■ Exercise input:
▼

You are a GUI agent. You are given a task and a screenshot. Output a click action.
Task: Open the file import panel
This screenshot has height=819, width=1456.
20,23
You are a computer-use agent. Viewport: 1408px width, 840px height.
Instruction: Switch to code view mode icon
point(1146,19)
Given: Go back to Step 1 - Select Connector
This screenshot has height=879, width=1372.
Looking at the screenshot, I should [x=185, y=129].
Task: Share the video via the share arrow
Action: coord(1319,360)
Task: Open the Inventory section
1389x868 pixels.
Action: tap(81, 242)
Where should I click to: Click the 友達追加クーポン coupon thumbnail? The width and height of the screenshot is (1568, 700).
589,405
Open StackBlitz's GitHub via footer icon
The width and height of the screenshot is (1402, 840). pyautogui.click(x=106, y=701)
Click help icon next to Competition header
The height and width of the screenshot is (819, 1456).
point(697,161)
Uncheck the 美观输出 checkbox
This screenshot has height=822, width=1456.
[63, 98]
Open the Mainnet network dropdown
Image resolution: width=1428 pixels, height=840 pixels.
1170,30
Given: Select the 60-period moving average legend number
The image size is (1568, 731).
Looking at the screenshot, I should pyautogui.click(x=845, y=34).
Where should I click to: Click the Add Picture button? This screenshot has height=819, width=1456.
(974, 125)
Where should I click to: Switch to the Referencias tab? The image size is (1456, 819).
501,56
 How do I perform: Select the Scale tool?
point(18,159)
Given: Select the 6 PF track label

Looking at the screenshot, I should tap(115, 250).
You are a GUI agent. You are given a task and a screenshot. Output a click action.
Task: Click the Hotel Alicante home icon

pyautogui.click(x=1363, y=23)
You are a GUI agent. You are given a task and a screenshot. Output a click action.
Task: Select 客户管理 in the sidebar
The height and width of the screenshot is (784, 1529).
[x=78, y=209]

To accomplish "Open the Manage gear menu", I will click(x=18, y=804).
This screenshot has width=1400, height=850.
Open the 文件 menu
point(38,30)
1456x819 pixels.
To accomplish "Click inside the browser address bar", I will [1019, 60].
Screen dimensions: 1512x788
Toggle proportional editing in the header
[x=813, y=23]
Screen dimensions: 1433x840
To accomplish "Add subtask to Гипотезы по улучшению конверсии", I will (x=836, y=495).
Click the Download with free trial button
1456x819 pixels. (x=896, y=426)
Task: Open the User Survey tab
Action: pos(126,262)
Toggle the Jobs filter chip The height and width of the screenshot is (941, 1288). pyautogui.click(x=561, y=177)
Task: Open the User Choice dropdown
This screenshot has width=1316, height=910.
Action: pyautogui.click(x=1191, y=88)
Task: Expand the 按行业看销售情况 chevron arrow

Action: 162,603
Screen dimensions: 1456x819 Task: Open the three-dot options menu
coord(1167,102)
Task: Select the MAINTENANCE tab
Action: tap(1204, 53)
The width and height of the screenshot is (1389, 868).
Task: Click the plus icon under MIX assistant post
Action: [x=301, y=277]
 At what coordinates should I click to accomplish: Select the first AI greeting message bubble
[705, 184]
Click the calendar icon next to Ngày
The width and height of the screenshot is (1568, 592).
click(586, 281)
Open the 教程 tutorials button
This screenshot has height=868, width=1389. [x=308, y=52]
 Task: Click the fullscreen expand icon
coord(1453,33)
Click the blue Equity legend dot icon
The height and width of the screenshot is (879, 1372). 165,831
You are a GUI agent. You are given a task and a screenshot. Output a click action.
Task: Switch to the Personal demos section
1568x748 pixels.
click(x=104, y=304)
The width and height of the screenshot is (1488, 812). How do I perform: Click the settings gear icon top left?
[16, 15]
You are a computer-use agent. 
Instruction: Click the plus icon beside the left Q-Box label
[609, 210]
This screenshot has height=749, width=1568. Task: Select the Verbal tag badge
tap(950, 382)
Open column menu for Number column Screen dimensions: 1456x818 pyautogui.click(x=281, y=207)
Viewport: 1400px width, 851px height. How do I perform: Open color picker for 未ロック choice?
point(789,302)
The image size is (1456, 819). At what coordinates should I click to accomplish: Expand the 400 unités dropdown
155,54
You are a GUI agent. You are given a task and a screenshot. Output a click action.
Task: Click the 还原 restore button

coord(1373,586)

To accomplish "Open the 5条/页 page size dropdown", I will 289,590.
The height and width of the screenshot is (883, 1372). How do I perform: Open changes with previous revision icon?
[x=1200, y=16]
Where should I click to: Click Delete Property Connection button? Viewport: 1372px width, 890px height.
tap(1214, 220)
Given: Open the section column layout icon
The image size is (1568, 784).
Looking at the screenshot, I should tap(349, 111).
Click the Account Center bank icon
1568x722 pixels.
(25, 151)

▲

■ Problem requirements: Wherever the string "computer" appears in the data above, report the whole line.

■ Result for this exercise:
You are a computer-use agent. Viewport: 1408px width, 840px height.
You are a computer-use agent. 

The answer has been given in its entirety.